Here's the list of 'bugs'. But they're not bugs in the ordinary sense. Be impressed.

  • The application menu lacks a separator before the final 'quit' item. The menu isn't constructed from a NIB - it's constructed in code. All it lacks is a separator.
  • The application window maximises to fill the entire screen rather than to accommodate the content view contents. This could however be by design.
  • There can at times be a discrepancy of one second between times listed and times played.
  • Sorting by column won't necessarily keep the current selection visible. On the other hand the sorting algorithm is super smart: it cycles between ascending, descending, and no sort at all. This latest comes in handy when you want to get the actual order of tracks on an album. 'No sort' means 'track order'. Watch it to believe it.
  • Non-ASCII likes to sort by stripping diacriticals. This must be by design as the authors have them pervasively in their own language.

That's it. Other than that this app is perfect. It's slick, it works flawlessly, it's a pure joy to use. This is one of the first truly professional, truly useful applications ever seen on this platform. Use it a while and you'll see. Everything is where it's supposed to be, everything works exactly as you'd expect it to work, the perks are all over the place, discreetly helping you all the time.

But how about the bandwidth? After all Spotify 'streams' songs to you. You're not playing them from your hard drive. Not in theory at any rate. So how about bandwidth? Bandwidth seems just fine. The Spotify people are taking their time expanding so they know everyone gets what they want even with 'slow' ADSL.

As for disk footprint - forget it. 100 MB for a FOSS abortion? Twice or three times that for Apple's Loch Ness monster? Spotify takes about 2.8 MB on disk. And that's it.

And it's a benign application too. No waste, no 'bullshit'. It places files on your box but only what it needs. If you want to delete its caches - fine. There doesn't seem to be any way to remove the caches yet from within the program although the program does have an automatic cache cleaner of some sort. All you need to do is get rid of these files. This will leave the directory structure intact; it'd be recreated right away anyway.

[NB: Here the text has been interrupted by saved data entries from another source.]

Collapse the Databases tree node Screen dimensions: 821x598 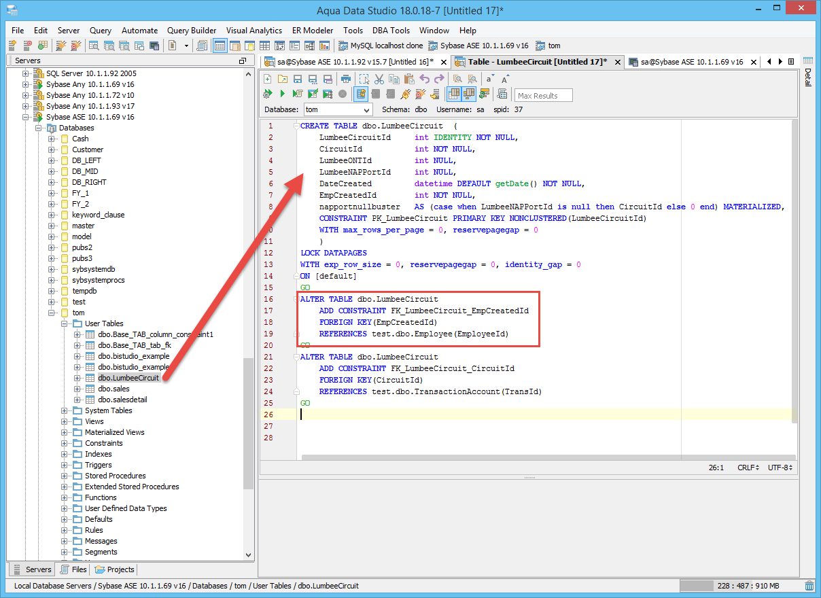pyautogui.click(x=39, y=128)
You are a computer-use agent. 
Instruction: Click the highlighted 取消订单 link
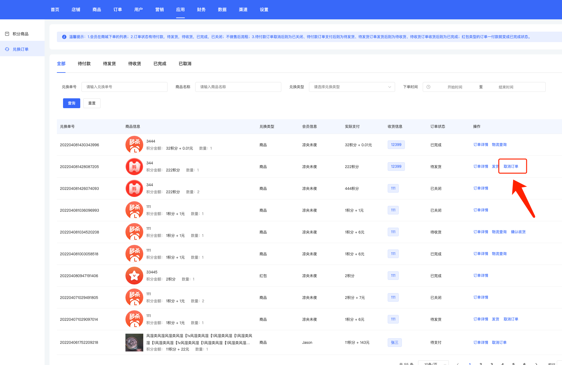click(x=511, y=167)
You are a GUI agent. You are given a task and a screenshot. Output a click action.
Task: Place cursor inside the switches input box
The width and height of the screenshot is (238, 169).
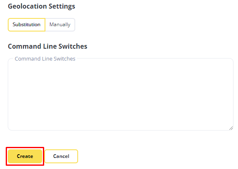click(121, 94)
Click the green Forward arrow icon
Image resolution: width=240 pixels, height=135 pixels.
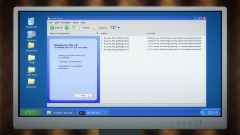[67, 28]
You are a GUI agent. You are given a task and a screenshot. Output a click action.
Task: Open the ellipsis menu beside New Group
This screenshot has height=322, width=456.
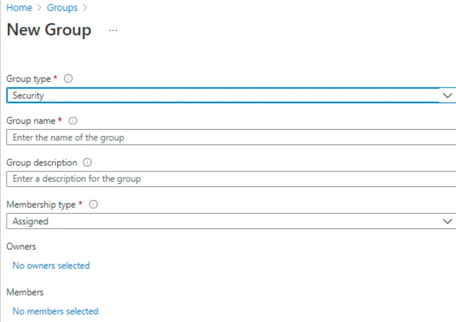[113, 30]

rm -f ~/Library/Caches/com.spotify.client/Storage/index.dat
find ~/Library/Caches/com.spotify.client/Storage -name "*\.file"
    -type f -print0 | xargs -0 rm -f {}

This program isn't going to worry you a bit. Even on CPU usage it's admirably brilliant and leaves things 93.5% idle.

Getting Spotify

Anybody can get the Spotify client - just surf to their site and download it. But you can't do much without an account.

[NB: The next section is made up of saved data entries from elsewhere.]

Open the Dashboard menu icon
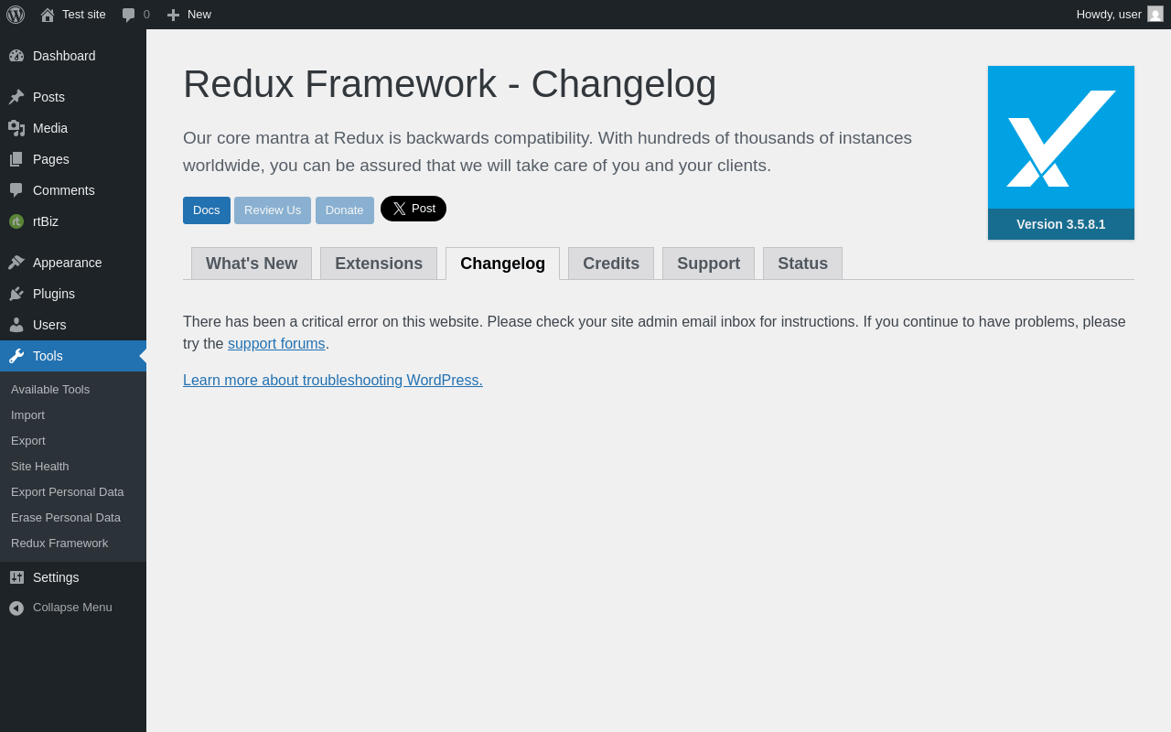The width and height of the screenshot is (1171, 732). (x=16, y=56)
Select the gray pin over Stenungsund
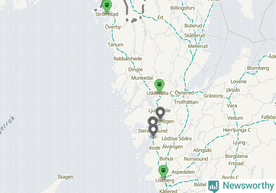The width and height of the screenshot is (276, 193). (153, 130)
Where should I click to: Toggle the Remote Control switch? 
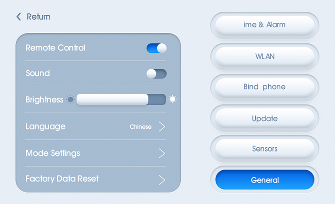[157, 48]
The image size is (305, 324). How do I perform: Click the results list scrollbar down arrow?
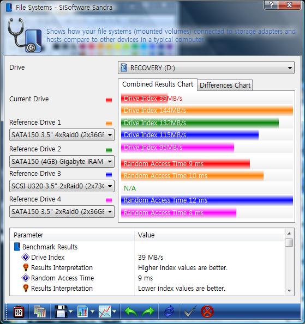pyautogui.click(x=289, y=291)
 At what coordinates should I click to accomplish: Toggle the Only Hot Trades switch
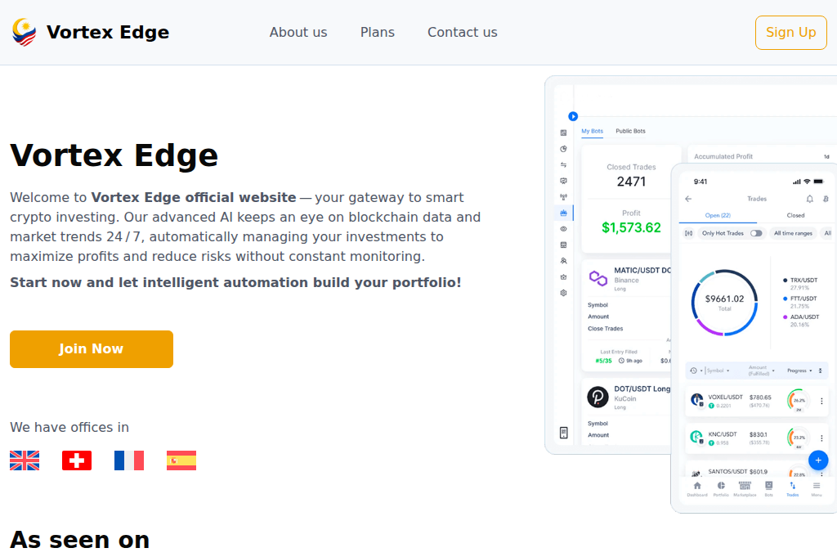pos(757,233)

There are three types of accounts: monthly subscriptions, day passes, and free accounts. The free accounts are currently by invitation only and you'll hear adverts now and again - but so far extremely infrequently, a lot less than on a radio station (a lot less).

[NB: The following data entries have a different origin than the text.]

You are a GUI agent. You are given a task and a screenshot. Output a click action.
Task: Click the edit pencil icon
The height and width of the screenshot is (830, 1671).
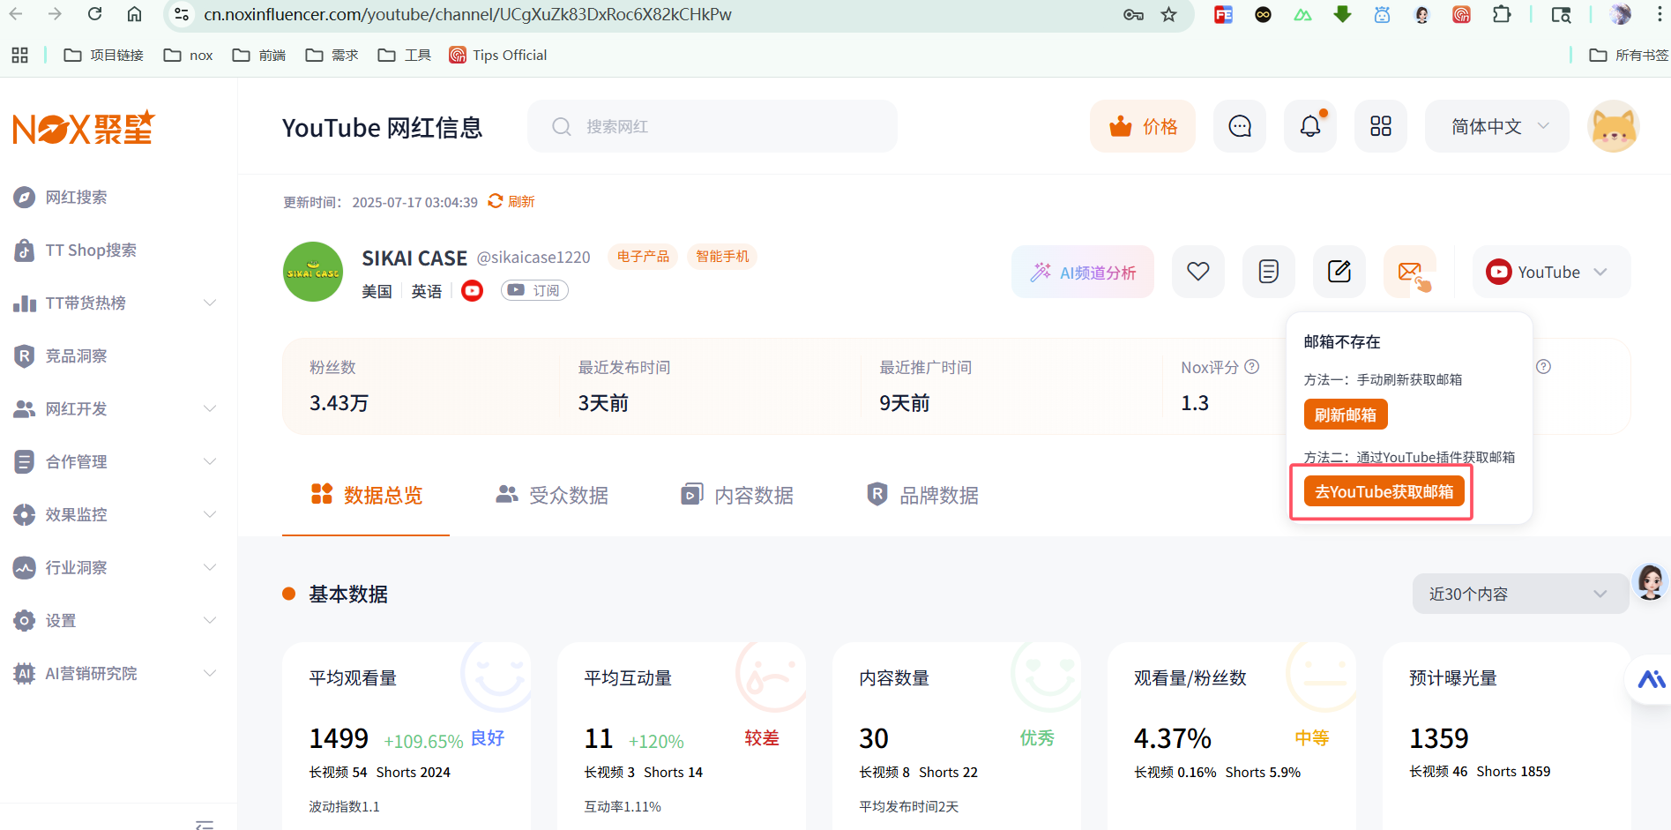click(1339, 272)
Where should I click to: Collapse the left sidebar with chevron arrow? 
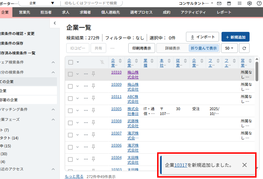(55, 23)
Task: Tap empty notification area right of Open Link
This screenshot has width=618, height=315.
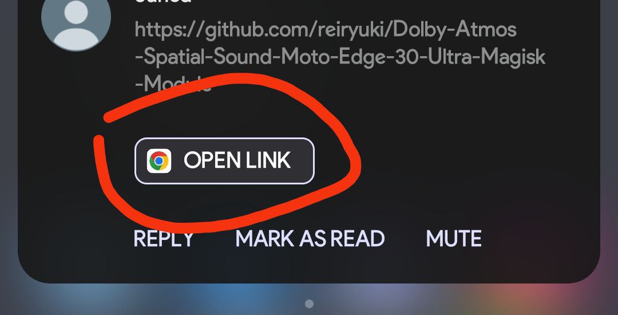Action: point(473,161)
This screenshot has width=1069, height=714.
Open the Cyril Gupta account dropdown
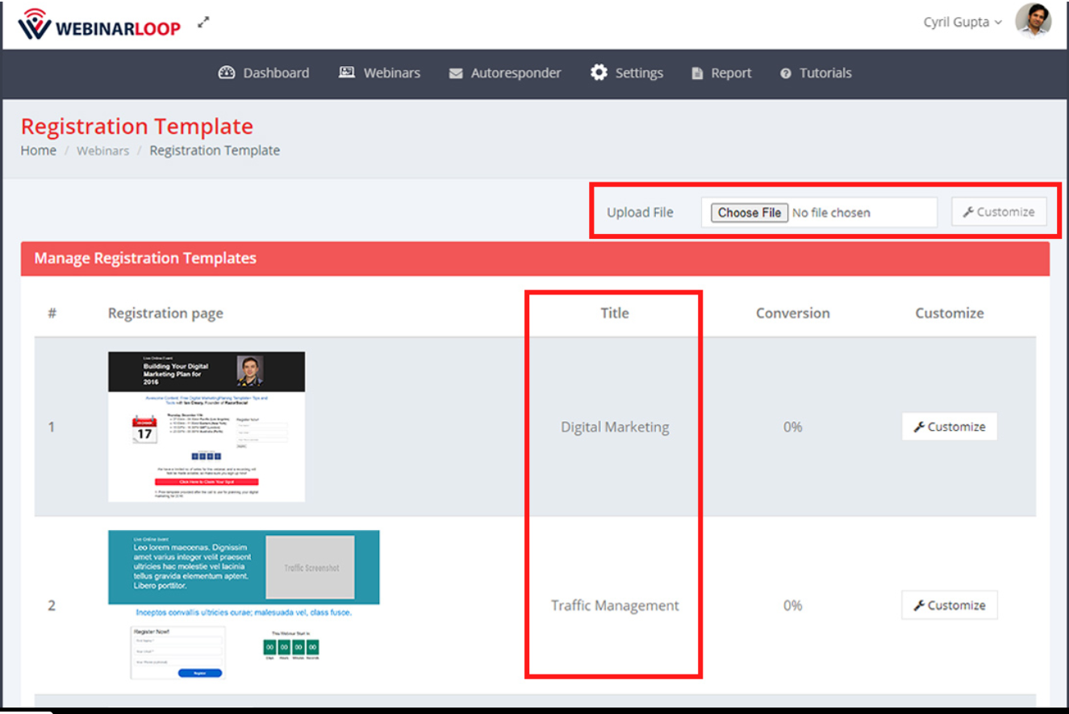click(963, 22)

The day passes cost €0.99 and are good as the name implies for 24 hours. The monthly subscription costs €9.99 and can be canceled after one month, after which the account reverts to an ordinary 'free' account. As long as you're paying for a monthly subscription there'll be no adverts. And you get 'invites' for free subscriptions you can send your friends.

One could in theory organise a group of 5-15 people, have all chip in, purchase a monthly subscription, and then everyone gets their own free subscription.

You have to be running Mac OS X 10.4 or better (or Windows) to run the Spotify client natively. Spotify's also been tested running under WINE on Debian and FreeBSD 7 and it works fine. It should work with Ubuntu as well. Full instructions can be found online.

The Spotify people otherwise have a plethora of well organised documentation at the site. It's easy to find and easy to use. It's brilliant like everything else about this startup.

It's not often people see an application that is not only such a brilliant idea but engineered so brilliantly and supported by a class crew like Spotify. The major market players might pull dirty tricks to hold onto their shares but the 'big four' are already behind this one so it'll be quite the fight in such case.